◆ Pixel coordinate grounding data
___
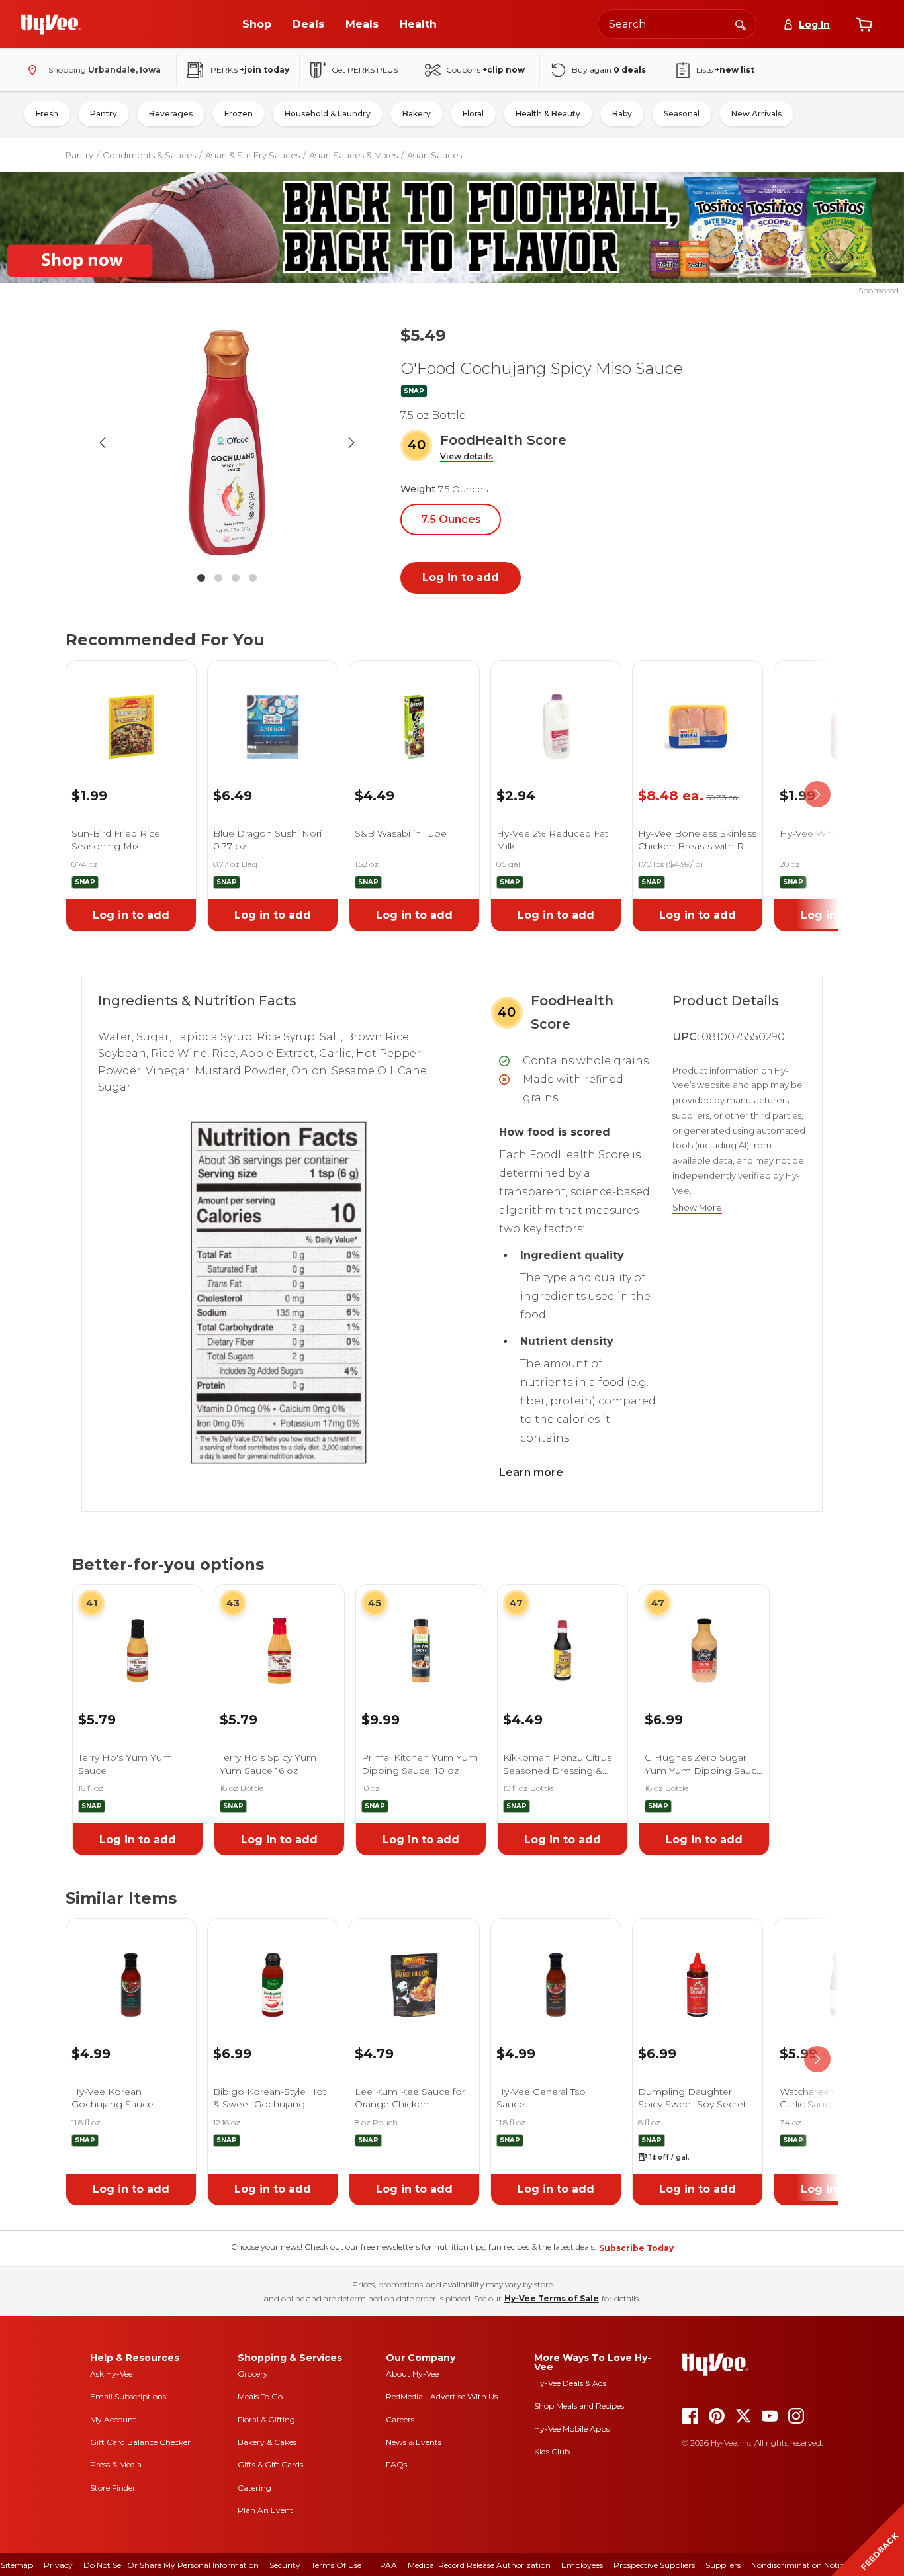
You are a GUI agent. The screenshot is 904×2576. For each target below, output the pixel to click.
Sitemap (17, 2565)
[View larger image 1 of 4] (227, 442)
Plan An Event (265, 2510)
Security (284, 2565)
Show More (697, 1208)
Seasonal (682, 113)
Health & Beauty (548, 113)
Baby (622, 113)
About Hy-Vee (412, 2374)
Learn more (531, 1472)
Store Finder (113, 2488)
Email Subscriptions (128, 2396)
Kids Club (552, 2451)
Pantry (103, 113)
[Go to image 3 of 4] (235, 578)
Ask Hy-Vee (111, 2374)
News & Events (413, 2442)
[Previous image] (103, 443)
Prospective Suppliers (654, 2565)
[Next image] (351, 443)
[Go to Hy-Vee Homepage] (51, 24)
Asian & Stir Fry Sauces (252, 155)
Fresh (47, 113)
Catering (254, 2488)
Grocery (253, 2374)
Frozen (238, 113)
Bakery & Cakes (267, 2442)
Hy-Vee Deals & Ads (570, 2383)
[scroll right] (817, 794)
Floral (473, 113)
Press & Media (116, 2464)
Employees (582, 2565)
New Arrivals (756, 113)
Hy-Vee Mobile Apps (572, 2429)
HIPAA (384, 2565)
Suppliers (723, 2565)
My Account (113, 2419)
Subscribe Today (636, 2248)
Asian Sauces (434, 155)
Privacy (58, 2565)
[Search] (740, 24)
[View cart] (864, 24)
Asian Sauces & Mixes (353, 155)
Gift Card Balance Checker (140, 2442)
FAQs (396, 2464)
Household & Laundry (328, 113)
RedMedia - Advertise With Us (442, 2396)
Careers (400, 2419)
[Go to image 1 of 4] (201, 578)
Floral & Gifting (266, 2419)
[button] (466, 457)
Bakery (416, 113)
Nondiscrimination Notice (799, 2565)
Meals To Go (260, 2396)
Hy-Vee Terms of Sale (551, 2298)
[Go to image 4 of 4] (252, 578)
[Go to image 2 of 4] (218, 578)
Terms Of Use (336, 2565)
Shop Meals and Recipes (579, 2406)
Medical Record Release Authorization (479, 2565)
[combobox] (677, 24)
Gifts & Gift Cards (270, 2464)
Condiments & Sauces (149, 155)
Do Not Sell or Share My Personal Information (171, 2565)
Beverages (171, 113)
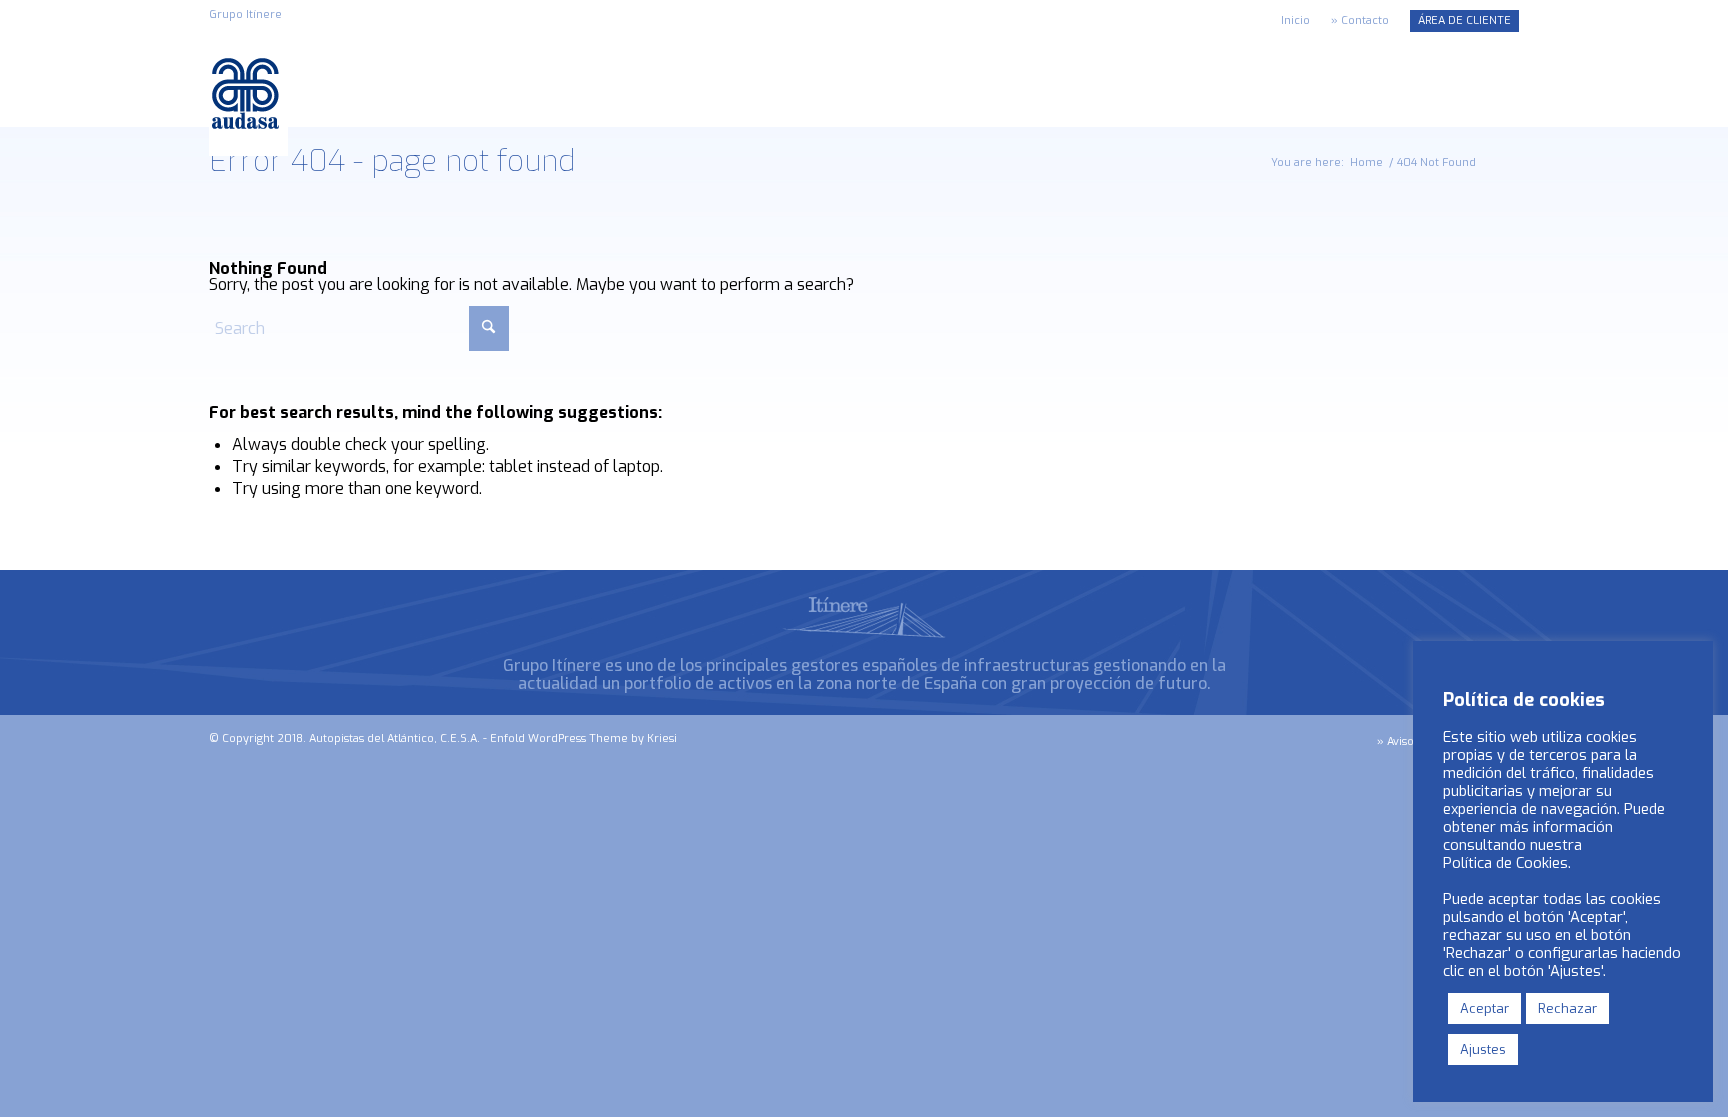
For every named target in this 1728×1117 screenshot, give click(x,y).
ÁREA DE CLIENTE (1464, 20)
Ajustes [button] (1483, 1049)
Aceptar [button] (1484, 1008)
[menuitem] (1296, 21)
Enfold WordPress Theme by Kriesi (583, 738)
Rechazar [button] (1567, 1008)
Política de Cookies (1505, 863)
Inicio (1295, 20)
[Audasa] (248, 93)
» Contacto (1360, 20)
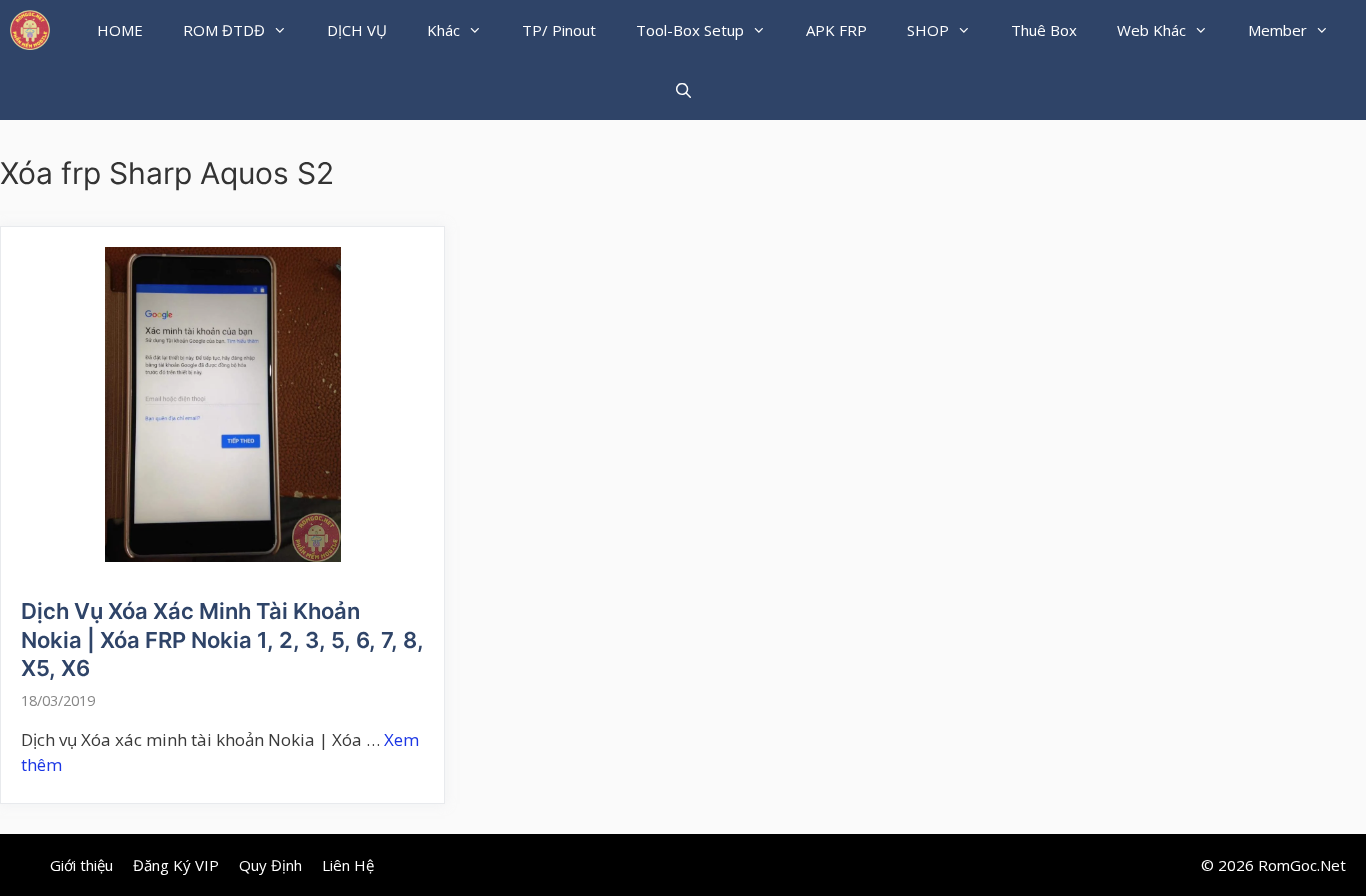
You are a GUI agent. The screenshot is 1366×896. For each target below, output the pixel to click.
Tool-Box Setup (690, 30)
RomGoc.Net (1302, 865)
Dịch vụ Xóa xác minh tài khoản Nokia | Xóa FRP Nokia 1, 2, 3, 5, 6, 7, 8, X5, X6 (222, 639)
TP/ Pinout (559, 30)
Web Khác (1151, 30)
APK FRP (836, 30)
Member (1277, 30)
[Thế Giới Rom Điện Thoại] (30, 30)
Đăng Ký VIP (176, 865)
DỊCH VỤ (357, 30)
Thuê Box (1044, 30)
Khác (443, 30)
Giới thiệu (81, 865)
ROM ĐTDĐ (224, 30)
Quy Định (270, 865)
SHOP (928, 30)
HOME (120, 30)
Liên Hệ (348, 865)
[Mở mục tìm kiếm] (682, 90)
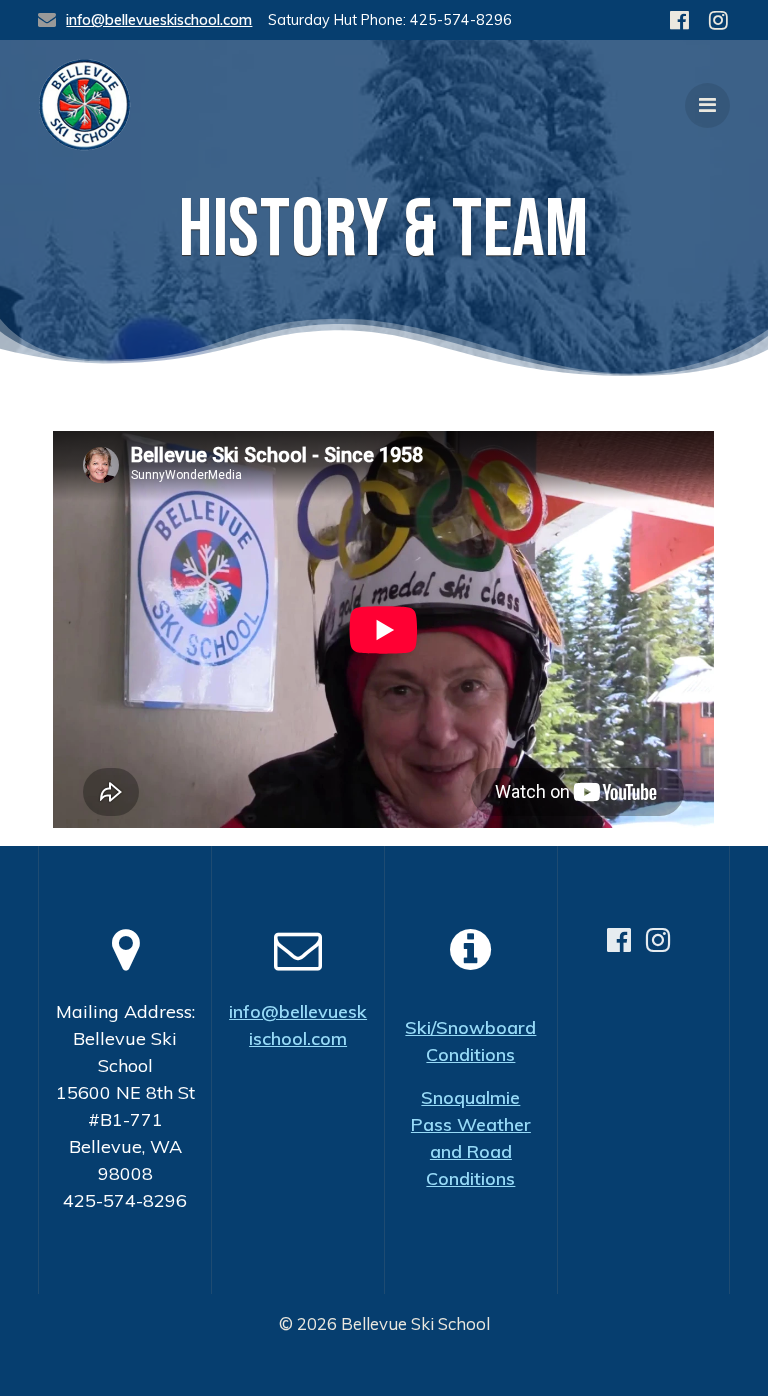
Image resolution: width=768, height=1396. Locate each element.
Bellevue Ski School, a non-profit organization (390, 1366)
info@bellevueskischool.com (159, 20)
___
◆ REQUIRED ACTION
Up to and including the line with "Frozen (238, 113)", repeat every line from the top of the entries exactly, but not the pictures.

◆ SOLVED EXERCISE
You are a GUI agent. The screenshot is 904×2576. For each target below, output the pixel to click.
Sitemap (17, 2565)
[View larger image 1 of 4] (227, 442)
Plan An Event (265, 2510)
Security (284, 2565)
Show More (697, 1208)
Seasonal (682, 113)
Health & Beauty (548, 113)
Baby (622, 113)
About Hy-Vee (412, 2374)
Learn more (531, 1472)
Store Finder (113, 2488)
Email Subscriptions (128, 2396)
Kids Club (552, 2451)
Pantry (103, 113)
[Go to image 3 of 4] (235, 578)
Ask Hy-Vee (111, 2374)
News & Events (413, 2442)
[Previous image] (103, 443)
Prospective Suppliers (654, 2565)
[Next image] (351, 443)
[Go to Hy-Vee Homepage] (51, 24)
Asian & Stir Fry Sauces (252, 155)
Fresh (47, 113)
Catering (254, 2488)
Grocery (253, 2374)
Frozen (238, 113)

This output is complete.